(STUDY MATERIAL)

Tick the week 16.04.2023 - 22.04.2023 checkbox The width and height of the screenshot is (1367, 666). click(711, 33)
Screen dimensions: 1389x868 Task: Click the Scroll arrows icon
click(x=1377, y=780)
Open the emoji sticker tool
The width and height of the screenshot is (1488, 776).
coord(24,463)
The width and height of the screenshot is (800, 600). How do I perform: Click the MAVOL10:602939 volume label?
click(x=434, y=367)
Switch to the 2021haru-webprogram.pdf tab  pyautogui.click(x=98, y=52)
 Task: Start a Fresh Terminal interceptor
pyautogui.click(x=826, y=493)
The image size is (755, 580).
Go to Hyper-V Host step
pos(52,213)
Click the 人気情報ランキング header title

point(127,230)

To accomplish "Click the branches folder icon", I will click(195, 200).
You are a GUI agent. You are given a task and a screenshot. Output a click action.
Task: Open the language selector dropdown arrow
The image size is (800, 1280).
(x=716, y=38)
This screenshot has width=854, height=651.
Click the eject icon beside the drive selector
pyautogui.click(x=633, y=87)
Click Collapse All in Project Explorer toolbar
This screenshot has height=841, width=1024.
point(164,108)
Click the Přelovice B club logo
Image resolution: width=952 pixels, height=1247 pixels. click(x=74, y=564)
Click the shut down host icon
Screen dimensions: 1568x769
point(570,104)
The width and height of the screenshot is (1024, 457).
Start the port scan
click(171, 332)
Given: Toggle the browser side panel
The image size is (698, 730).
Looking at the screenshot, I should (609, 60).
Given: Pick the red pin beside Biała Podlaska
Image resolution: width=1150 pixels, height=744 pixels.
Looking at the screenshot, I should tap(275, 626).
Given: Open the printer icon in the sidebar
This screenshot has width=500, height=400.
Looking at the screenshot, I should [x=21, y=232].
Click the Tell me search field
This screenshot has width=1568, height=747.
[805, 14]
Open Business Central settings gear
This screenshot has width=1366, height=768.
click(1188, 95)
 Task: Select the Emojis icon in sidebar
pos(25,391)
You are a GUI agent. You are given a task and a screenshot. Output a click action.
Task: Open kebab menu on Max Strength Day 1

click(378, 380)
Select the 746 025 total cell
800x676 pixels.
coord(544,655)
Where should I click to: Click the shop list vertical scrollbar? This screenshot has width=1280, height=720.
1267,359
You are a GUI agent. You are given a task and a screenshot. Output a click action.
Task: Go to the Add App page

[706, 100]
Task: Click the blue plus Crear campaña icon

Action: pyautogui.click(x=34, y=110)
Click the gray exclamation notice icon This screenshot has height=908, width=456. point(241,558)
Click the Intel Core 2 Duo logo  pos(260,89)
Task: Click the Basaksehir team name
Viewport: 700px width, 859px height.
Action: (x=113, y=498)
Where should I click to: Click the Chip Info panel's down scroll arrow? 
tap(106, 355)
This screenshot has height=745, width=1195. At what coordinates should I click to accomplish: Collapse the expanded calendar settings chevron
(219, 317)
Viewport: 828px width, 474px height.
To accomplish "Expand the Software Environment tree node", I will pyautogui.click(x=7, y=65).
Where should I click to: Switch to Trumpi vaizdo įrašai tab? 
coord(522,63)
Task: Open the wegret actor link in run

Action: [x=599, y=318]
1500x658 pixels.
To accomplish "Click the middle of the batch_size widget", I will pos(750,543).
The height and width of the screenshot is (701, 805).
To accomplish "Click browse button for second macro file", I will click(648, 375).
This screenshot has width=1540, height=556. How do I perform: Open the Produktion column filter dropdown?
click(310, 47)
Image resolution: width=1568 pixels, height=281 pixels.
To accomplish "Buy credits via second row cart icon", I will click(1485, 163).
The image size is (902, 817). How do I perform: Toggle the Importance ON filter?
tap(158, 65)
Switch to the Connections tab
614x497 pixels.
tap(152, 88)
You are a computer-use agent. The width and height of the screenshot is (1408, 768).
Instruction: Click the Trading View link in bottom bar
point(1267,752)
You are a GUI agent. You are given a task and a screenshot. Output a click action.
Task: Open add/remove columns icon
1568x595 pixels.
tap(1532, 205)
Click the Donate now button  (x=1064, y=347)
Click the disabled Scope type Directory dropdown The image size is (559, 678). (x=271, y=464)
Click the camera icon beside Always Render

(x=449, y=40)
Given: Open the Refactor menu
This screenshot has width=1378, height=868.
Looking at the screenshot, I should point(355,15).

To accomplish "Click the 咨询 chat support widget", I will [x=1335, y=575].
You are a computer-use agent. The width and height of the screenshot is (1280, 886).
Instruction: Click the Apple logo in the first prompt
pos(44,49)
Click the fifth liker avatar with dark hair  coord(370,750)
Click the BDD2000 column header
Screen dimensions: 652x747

(End STUDY MATERIAL)

→ **WHAT THE TASK REQUIRES**
Write out the full listing, keeping every line exactly as it is.

→ **YOUR RESPONSE**
Tick the week 16.04.2023 - 22.04.2023 checkbox The width and height of the screenshot is (1367, 666). click(711, 33)
Screen dimensions: 1389x868 Task: Click the Scroll arrows icon
click(x=1377, y=780)
Open the emoji sticker tool
The width and height of the screenshot is (1488, 776).
coord(24,463)
The width and height of the screenshot is (800, 600). How do I perform: Click the MAVOL10:602939 volume label?
click(x=434, y=367)
Switch to the 2021haru-webprogram.pdf tab  pyautogui.click(x=98, y=52)
 Task: Start a Fresh Terminal interceptor
pyautogui.click(x=826, y=493)
The image size is (755, 580).
Go to Hyper-V Host step
pos(52,213)
Click the 人気情報ランキング header title

point(127,230)

To accomplish "Click the branches folder icon", I will click(195, 200).
You are a GUI agent. You are given a task and a screenshot. Output a click action.
Task: Open the language selector dropdown arrow
The image size is (800, 1280).
(x=716, y=38)
This screenshot has width=854, height=651.
Click the eject icon beside the drive selector
pyautogui.click(x=633, y=87)
Click Collapse All in Project Explorer toolbar
This screenshot has height=841, width=1024.
point(164,108)
Click the Přelovice B club logo
Image resolution: width=952 pixels, height=1247 pixels. click(x=74, y=564)
Click the shut down host icon
Screen dimensions: 1568x769
point(570,104)
The width and height of the screenshot is (1024, 457).
Start the port scan
click(171, 332)
Given: Toggle the browser side panel
The image size is (698, 730).
Looking at the screenshot, I should (609, 60).
Given: Pick the red pin beside Biała Podlaska
Image resolution: width=1150 pixels, height=744 pixels.
Looking at the screenshot, I should tap(275, 626).
Given: Open the printer icon in the sidebar
This screenshot has width=500, height=400.
Looking at the screenshot, I should [x=21, y=232].
Click the Tell me search field
This screenshot has width=1568, height=747.
[805, 14]
Open Business Central settings gear
This screenshot has width=1366, height=768.
click(1188, 95)
 Task: Select the Emojis icon in sidebar
pos(25,391)
You are a GUI agent. You are given a task and a screenshot. Output a click action.
Task: Open kebab menu on Max Strength Day 1

click(378, 380)
Select the 746 025 total cell
800x676 pixels.
coord(544,655)
Where should I click to: Click the shop list vertical scrollbar? This screenshot has width=1280, height=720.
1267,359
You are a GUI agent. You are given a task and a screenshot. Output a click action.
Task: Go to the Add App page

[706, 100]
Task: Click the blue plus Crear campaña icon

Action: pyautogui.click(x=34, y=110)
Click the gray exclamation notice icon This screenshot has height=908, width=456. point(241,558)
Click the Intel Core 2 Duo logo  pos(260,89)
Task: Click the Basaksehir team name
Viewport: 700px width, 859px height.
Action: (x=113, y=498)
Where should I click to: Click the Chip Info panel's down scroll arrow? 
tap(106, 355)
This screenshot has height=745, width=1195. At what coordinates should I click to accomplish: Collapse the expanded calendar settings chevron
(219, 317)
Viewport: 828px width, 474px height.
To accomplish "Expand the Software Environment tree node", I will pyautogui.click(x=7, y=65).
Where should I click to: Switch to Trumpi vaizdo įrašai tab? 
coord(522,63)
Task: Open the wegret actor link in run

Action: [x=599, y=318]
1500x658 pixels.
To accomplish "Click the middle of the batch_size widget", I will pos(750,543).
The height and width of the screenshot is (701, 805).
To accomplish "Click browse button for second macro file", I will click(648, 375).
This screenshot has width=1540, height=556. How do I perform: Open the Produktion column filter dropdown?
click(310, 47)
Image resolution: width=1568 pixels, height=281 pixels.
To accomplish "Buy credits via second row cart icon", I will click(1485, 163).
The image size is (902, 817). How do I perform: Toggle the Importance ON filter?
tap(158, 65)
Switch to the Connections tab
614x497 pixels.
tap(152, 88)
You are a computer-use agent. The width and height of the screenshot is (1408, 768).
Instruction: Click the Trading View link in bottom bar
point(1267,752)
You are a GUI agent. You are given a task and a screenshot. Output a click action.
Task: Open add/remove columns icon
1568x595 pixels.
tap(1532, 205)
Click the Donate now button  (x=1064, y=347)
Click the disabled Scope type Directory dropdown The image size is (559, 678). (x=271, y=464)
Click the camera icon beside Always Render

(x=449, y=40)
Given: Open the Refactor menu
This screenshot has width=1378, height=868.
Looking at the screenshot, I should point(355,15).

To accomplish "Click the 咨询 chat support widget", I will [x=1335, y=575].
You are a computer-use agent. The width and height of the screenshot is (1280, 886).
Instruction: Click the Apple logo in the first prompt
pos(44,49)
Click the fifth liker avatar with dark hair  coord(370,750)
Click the BDD2000 column header
Screen dimensions: 652x747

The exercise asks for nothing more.